Transcribe the lines below exactly, beginning with the line that holds "This screenshot has" and ending with the final line, both included. Pictures are to be left out.

§ GIVEN RECORDS:
:::

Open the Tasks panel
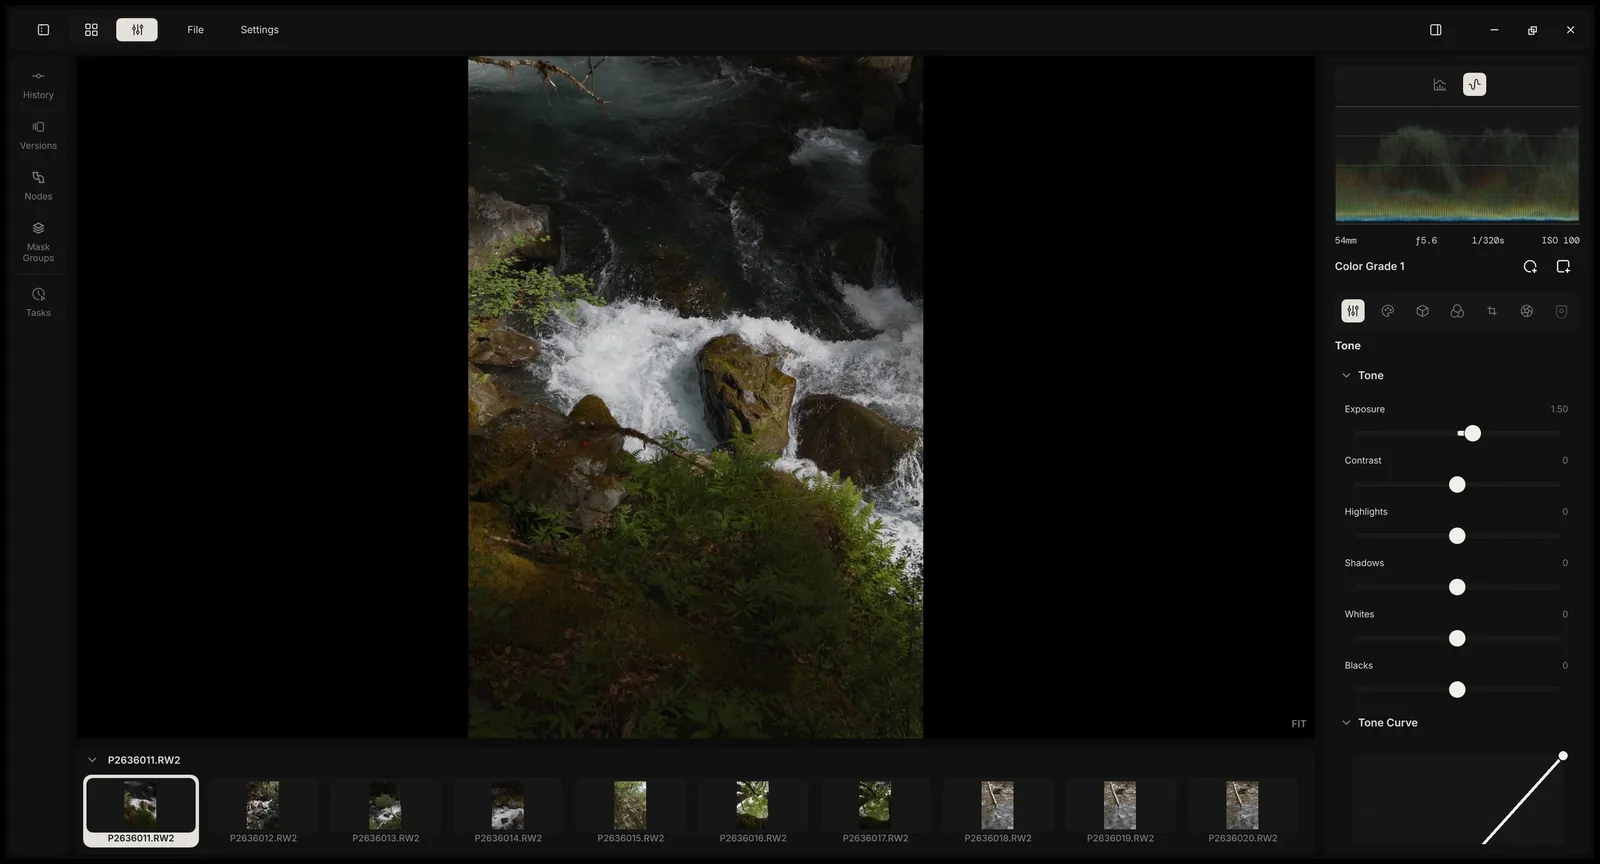The width and height of the screenshot is (1600, 864). [38, 302]

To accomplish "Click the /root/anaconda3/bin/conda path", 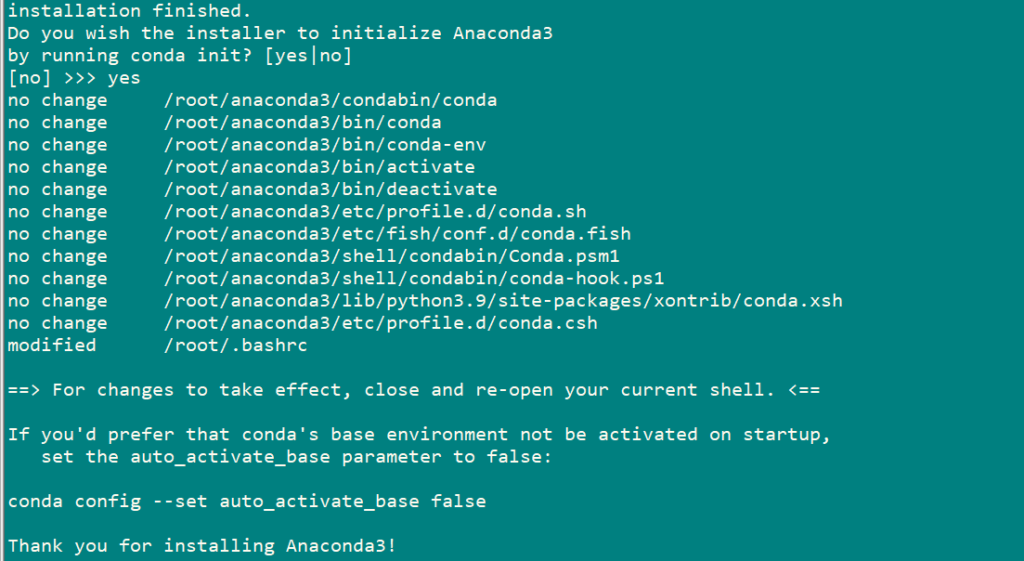I will (302, 123).
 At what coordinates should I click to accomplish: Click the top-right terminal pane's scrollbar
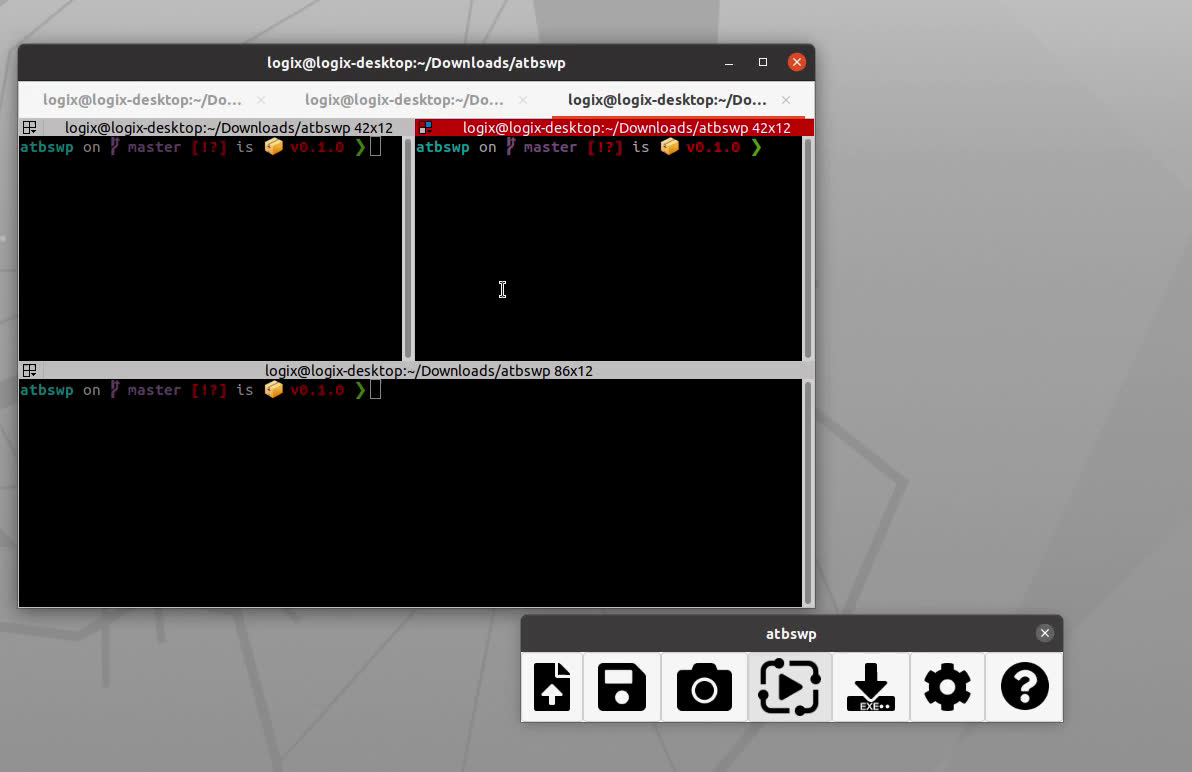point(808,248)
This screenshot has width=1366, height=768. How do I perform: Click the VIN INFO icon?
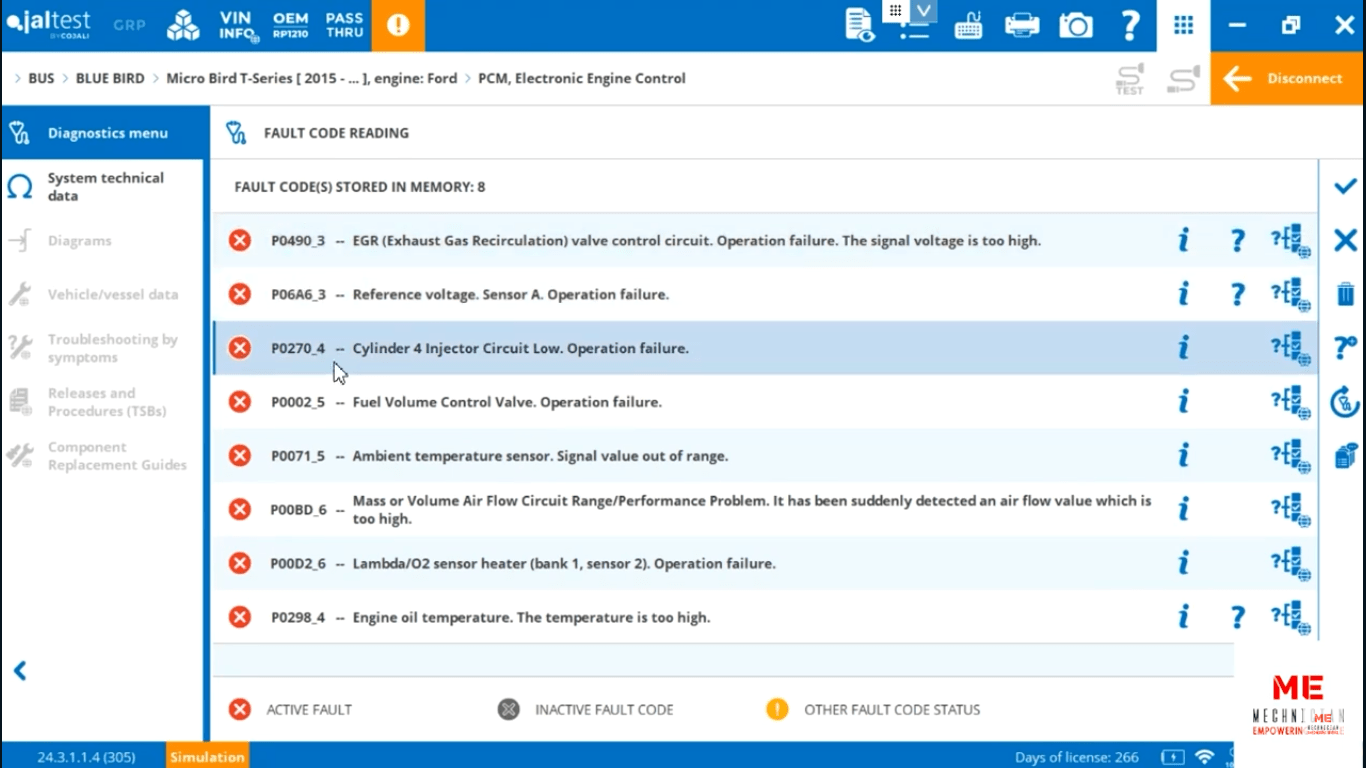click(x=238, y=26)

:::

§ RESULT BELOW:
This screenshot has width=1366, height=768. How do I perform: Click the VIN INFO icon?
click(x=238, y=26)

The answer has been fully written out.